What the task requires: Look through the entries that follow and return each line that has the string "previous".

[Source data — start]

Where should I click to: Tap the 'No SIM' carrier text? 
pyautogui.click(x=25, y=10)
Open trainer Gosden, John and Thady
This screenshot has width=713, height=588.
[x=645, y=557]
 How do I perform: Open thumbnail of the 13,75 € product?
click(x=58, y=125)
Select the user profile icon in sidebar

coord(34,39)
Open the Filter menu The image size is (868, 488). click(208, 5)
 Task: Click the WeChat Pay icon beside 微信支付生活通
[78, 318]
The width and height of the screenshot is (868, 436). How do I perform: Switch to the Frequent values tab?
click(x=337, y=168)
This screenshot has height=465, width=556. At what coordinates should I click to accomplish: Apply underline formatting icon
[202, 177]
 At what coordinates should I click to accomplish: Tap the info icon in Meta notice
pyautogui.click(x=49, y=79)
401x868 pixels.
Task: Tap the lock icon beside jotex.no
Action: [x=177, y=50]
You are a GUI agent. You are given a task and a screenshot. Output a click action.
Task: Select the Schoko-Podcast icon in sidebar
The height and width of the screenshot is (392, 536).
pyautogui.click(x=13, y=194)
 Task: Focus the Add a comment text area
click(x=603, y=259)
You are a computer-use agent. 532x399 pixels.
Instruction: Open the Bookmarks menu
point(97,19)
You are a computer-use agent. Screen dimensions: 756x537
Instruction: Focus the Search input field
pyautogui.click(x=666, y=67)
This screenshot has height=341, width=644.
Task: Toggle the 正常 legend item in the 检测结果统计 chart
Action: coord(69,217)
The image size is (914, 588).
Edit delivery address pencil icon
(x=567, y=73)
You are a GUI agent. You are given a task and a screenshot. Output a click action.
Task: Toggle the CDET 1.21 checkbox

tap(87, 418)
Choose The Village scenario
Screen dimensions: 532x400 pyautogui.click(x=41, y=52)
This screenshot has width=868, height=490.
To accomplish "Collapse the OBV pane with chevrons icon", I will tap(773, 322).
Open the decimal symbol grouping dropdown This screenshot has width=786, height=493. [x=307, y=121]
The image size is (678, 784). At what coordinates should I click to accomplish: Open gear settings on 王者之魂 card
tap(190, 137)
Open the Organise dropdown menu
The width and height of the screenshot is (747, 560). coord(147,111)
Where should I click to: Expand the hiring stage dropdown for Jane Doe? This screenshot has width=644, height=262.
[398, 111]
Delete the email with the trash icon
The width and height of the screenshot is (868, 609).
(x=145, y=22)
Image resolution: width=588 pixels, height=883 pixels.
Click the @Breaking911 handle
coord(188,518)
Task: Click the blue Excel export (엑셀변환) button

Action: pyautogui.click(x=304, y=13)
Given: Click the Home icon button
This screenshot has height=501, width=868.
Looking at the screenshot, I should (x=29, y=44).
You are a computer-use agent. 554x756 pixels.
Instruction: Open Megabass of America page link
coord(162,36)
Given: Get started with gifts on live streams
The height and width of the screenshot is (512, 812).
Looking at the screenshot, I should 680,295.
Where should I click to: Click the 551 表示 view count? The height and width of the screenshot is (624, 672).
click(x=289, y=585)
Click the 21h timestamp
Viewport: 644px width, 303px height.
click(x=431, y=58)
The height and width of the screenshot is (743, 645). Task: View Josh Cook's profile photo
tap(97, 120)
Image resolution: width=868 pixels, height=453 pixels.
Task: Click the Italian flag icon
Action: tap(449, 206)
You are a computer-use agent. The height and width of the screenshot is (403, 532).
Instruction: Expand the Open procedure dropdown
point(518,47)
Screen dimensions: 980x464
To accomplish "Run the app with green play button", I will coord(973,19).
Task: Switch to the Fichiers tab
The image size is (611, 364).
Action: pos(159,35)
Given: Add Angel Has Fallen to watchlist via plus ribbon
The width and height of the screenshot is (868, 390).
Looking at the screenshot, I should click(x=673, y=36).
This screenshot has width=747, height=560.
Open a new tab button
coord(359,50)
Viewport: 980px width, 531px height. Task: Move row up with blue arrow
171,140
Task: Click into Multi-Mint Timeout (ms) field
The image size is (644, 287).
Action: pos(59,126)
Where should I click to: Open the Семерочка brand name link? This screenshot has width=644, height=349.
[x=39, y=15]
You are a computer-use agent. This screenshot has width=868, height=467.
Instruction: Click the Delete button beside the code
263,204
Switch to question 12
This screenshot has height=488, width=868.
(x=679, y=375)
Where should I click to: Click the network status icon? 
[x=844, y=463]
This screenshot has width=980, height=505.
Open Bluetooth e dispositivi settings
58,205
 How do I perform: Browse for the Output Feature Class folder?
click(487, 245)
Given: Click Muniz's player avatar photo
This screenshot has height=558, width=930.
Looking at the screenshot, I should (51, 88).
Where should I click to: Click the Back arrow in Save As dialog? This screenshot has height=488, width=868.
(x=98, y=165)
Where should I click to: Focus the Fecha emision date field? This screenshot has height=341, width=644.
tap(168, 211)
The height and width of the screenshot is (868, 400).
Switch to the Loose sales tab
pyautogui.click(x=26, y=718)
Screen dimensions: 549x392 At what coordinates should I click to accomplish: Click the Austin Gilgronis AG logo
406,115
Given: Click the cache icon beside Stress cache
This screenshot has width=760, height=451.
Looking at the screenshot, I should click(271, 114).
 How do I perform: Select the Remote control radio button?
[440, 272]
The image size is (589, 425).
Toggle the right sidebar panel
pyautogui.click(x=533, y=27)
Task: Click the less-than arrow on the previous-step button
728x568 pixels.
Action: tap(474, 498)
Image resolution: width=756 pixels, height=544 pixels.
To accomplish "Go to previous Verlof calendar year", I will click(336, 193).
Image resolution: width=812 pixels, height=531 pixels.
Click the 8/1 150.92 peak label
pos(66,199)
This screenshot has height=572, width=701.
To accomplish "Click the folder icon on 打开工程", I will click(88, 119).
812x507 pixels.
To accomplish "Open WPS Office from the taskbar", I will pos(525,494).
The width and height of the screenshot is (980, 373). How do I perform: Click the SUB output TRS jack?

[Source data — finish]

Answer below:
Task: Click the less-than arrow on the previous-step button
To accomplish "Go to previous Verlof calendar year", I will click(336, 193).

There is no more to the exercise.